▶ **TASK ITEM**
Within the data that follows, set down exactly the lines from the one containing "Ask a question (326, 851)" through the one containing "Our Customers Love Us (179, 2263)", both ends included.
== SOURCE MATERIAL ==
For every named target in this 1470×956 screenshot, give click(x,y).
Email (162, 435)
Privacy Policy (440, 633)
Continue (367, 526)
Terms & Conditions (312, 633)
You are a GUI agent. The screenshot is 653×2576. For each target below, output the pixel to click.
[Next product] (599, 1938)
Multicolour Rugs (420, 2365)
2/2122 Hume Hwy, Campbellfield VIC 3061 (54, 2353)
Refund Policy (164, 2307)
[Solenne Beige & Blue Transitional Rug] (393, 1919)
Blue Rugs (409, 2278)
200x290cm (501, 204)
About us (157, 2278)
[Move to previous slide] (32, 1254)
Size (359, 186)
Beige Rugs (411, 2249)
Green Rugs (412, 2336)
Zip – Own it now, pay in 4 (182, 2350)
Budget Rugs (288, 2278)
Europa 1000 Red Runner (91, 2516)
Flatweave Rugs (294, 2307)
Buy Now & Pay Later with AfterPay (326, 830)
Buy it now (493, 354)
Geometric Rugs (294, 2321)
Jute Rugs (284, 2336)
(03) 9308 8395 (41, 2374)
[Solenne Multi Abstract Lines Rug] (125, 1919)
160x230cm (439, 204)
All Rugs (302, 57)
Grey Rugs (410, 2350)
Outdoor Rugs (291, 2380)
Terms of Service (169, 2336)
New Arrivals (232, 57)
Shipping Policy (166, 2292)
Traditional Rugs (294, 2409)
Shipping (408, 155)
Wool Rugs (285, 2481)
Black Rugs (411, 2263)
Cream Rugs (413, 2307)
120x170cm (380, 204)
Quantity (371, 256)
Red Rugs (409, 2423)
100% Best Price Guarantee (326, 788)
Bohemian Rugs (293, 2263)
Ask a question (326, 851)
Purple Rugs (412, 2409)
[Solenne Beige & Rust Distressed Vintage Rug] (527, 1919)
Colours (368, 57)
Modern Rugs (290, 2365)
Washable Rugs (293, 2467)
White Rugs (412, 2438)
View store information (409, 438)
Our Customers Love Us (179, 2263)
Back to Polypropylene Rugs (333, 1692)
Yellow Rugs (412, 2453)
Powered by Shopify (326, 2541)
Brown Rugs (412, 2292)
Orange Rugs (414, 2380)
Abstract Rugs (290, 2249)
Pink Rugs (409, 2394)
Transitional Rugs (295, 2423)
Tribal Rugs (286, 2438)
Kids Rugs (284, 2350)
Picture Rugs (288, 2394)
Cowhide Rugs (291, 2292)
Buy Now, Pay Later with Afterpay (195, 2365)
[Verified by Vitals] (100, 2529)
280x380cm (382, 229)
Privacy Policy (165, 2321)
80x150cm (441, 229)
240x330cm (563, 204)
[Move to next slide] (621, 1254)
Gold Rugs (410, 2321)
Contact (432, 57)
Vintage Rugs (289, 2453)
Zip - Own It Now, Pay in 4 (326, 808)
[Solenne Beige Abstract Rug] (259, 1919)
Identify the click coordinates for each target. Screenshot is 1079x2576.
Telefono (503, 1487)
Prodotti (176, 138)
===
▶ **RESULT OF THIS TASK**
Ask a question (326, 851)
Purple Rugs (412, 2409)
[Solenne Beige & Rust Distressed Vintage Rug] (527, 1919)
Colours (368, 57)
Modern Rugs (290, 2365)
Washable Rugs (293, 2467)
White Rugs (412, 2438)
View store information (409, 438)
Our Customers Love Us (179, 2263)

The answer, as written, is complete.